In this paper, we focus on the fraud detection problem in mobile advertising to detect fraudulent publishers. We propose a novel weighted heterogeneous graph and deep learning-based fraud detection approach, namely, GFD, to identify fraudulent apps for mobile advertising. Based on the relationship of users, publishers, and advertisement in mobile ad system, we construct a weighted heterogeneous graph and proposed a weighted metapath based graph embedding approach, named WMP2vec, to learn structural features of publishers in the graph. Furthermore, we construct a hybrid convolutional neural network to learn high-order features from attribute-based features and graph-based features. The experimental results in a real-world dataset show that our method is effective in classifying fraudulent apps for mobile advertising system.

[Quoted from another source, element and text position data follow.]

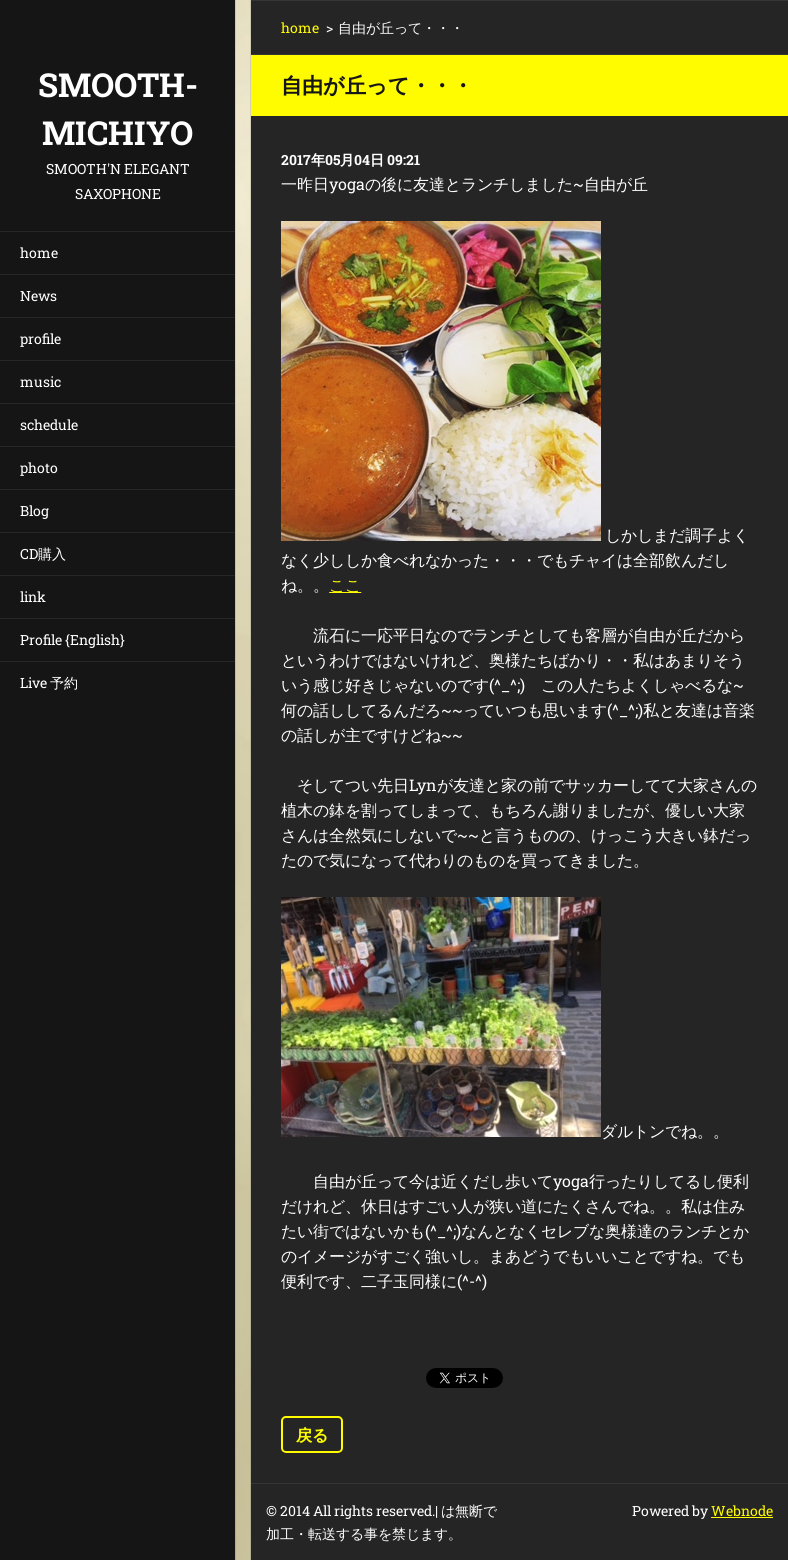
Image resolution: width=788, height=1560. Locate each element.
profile (40, 338)
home (39, 252)
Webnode (742, 1510)
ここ (345, 584)
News (38, 295)
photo (39, 467)
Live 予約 (49, 682)
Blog (34, 510)
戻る (312, 1434)
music (40, 381)
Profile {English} (72, 639)
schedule (49, 424)
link (33, 596)
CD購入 (43, 553)
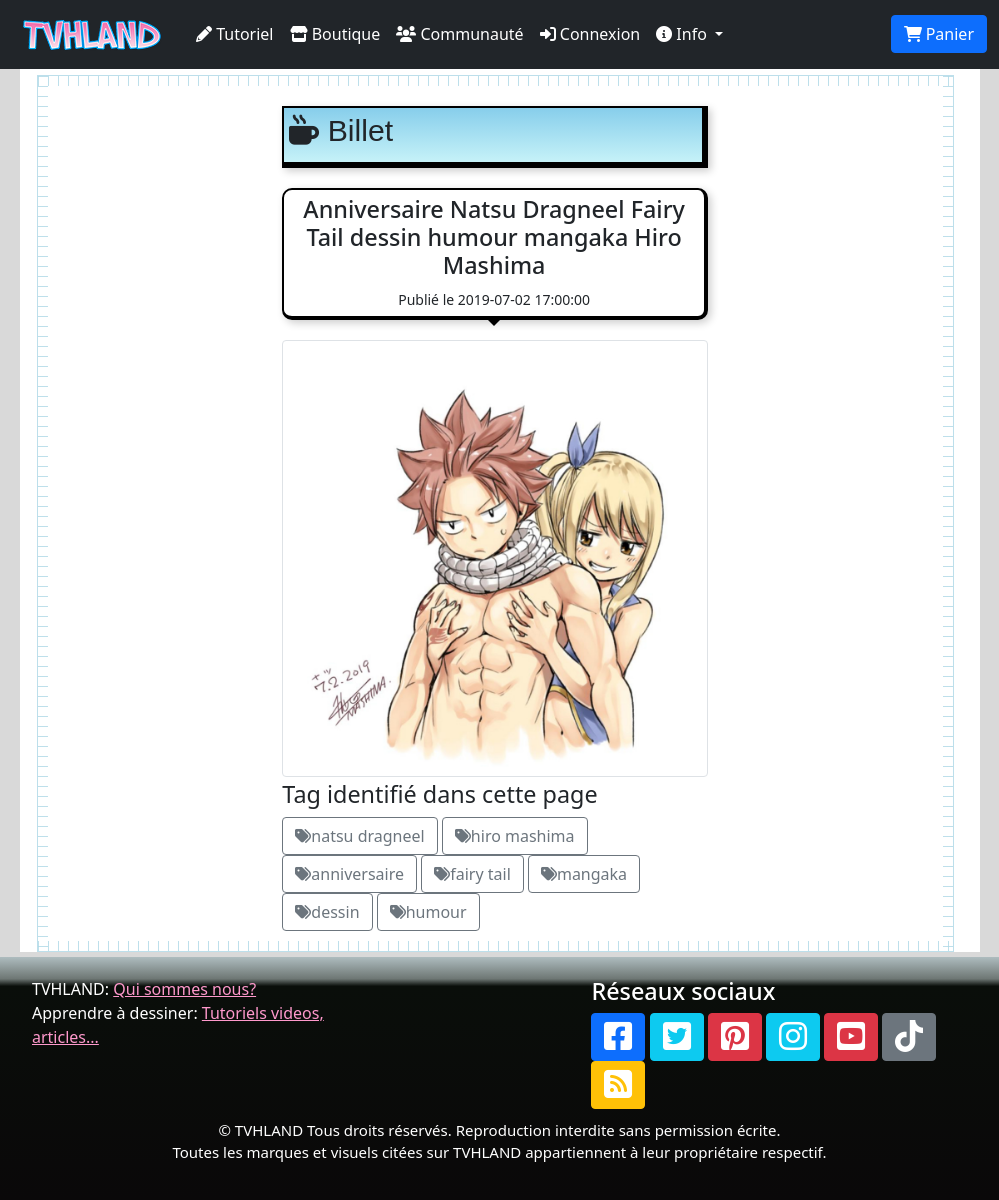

There are two limitations in the work presented here. First, the dataset is limited to one mobile advertising dataset. In order to be more generalizable, it would be important to see whether the proposed GFD approach excels in more fraud detection datasets. Second, the dataset is limited to seven days. In the complex and dynamic online advertising environment, more time is still needed to evaluate the proposed approach.

Despite being focused on mobile advertising fraud detection in this presentation, the proposed GFD approach could be generalized to benefit many other online applications (e.g., e-commerce) that involve relationship between several types of entities. Future work should focus on the robustness and accuracy of our proposed model for other large-scale online datasets.

Data Availability

The data used to support the findings of this study are available from the corresponding author upon request.

Conflicts of Interest

The authors declare that there are no conflicts of interest.

Acknowledgments

This work was supported in part by the Natural Science Foundation of Guangdong Province of China (Grant no. 2018A030313309), the Innovation Fund of Introduced High-End Scientific Research Institutions of Zhongshan (Grant no. 2019AG031), and the Fundamental Research Funds for the Central Universities, SCUT (Grant no. 2019KZ20).